朝、洗面台の鏡に映る自分の姿を見て我ながら驚いた。
うわぁー、やっぱりすごい色だな…。金髪じゃなくて何かオレンジに近いし、失敗しちゃったかな。
陽太みたいになりたくて、髪を金髪に染めたのに全然似てないじゃん。
これじゃあ、ただの痛いやつにしか見えないよ……。
溜息をつきながら、学校に着ていく服に着替え始めた。
この髪を見た母さんは驚いて口をパクパクさせた後、僕が不良になったとうなだれてしまった様子に慌てて誤解を解きつつ、朝食を済ませ家を出た。
これを見たら陽太はどんな反応するか楽しみでドキドキしながら迎えにインターホンを押すと、少し間があって玄関の扉が開き陽太が出て来る。
僕を見た陽太はポカンと口を開けたまま暫く固まり次の瞬間、爆笑された。
「陽太に憧れて、僕も金髪にしてみたんだけど…変かな…」
そう言って不安げに聞くと、ひとしきり笑い終えた陽太が「あはは。わりぃ」とまだ、お腹を抱えて笑うからムッとして頬を膨らませた。

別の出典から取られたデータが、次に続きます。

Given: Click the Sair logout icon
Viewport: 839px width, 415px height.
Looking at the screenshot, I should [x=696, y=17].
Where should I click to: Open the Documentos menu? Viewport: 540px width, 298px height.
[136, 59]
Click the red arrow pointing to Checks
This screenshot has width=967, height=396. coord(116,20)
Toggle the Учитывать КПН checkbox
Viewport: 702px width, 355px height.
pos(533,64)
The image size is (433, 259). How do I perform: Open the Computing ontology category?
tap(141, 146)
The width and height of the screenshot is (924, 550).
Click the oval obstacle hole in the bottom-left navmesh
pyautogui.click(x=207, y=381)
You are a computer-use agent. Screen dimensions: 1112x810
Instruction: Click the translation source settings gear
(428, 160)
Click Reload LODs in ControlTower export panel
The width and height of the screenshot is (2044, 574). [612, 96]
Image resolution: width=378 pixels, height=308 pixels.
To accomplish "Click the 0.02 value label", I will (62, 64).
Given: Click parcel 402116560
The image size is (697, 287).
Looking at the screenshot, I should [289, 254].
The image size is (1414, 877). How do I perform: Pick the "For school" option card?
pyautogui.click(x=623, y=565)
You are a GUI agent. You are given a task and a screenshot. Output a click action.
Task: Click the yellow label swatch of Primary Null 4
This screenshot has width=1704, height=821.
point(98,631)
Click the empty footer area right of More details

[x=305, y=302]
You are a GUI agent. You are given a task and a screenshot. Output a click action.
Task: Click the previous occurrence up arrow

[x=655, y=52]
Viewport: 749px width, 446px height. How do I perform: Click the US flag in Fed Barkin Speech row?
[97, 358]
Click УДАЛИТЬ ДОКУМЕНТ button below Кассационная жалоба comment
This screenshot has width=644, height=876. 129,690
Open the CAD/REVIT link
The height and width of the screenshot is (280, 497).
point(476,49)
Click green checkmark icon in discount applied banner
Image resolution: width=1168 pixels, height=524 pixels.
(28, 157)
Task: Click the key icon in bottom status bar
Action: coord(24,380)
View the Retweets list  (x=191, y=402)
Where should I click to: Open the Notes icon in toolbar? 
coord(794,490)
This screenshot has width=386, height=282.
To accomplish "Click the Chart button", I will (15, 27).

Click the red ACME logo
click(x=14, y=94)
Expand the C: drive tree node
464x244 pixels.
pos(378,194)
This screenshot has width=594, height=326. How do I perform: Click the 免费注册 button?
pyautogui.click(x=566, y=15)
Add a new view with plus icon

「ごめん、ごめん、怒るなって!変じゃないけど、優月には元の髪色が似合ってると思うけどな俺わ!」
笑いながら頭をポンポン叩かれたので、プイッと顔を背けると、頬っぺたを両手で挟まれて正面を向かされる。
「拗ねるなよー、優月は俺の真似したかったんだろ?お揃いだ!な?」
至近距離で見つめられ、ドキッとする。
「う、うん……」
頬から手を離しニカッと笑った陽太に僕は頷いた。
陽太の手がまた伸びたと思ったら、僕の前髪を一房摘むと持ち上げた。
「でも、俺に憧れなくても、優月はそのままでいい」
真剣な声と陽太の眼差しが優しく僕に注がれていた。
その視線に鼓動が早くなる。両手はすでに離れたのに頬が熱くなっていく。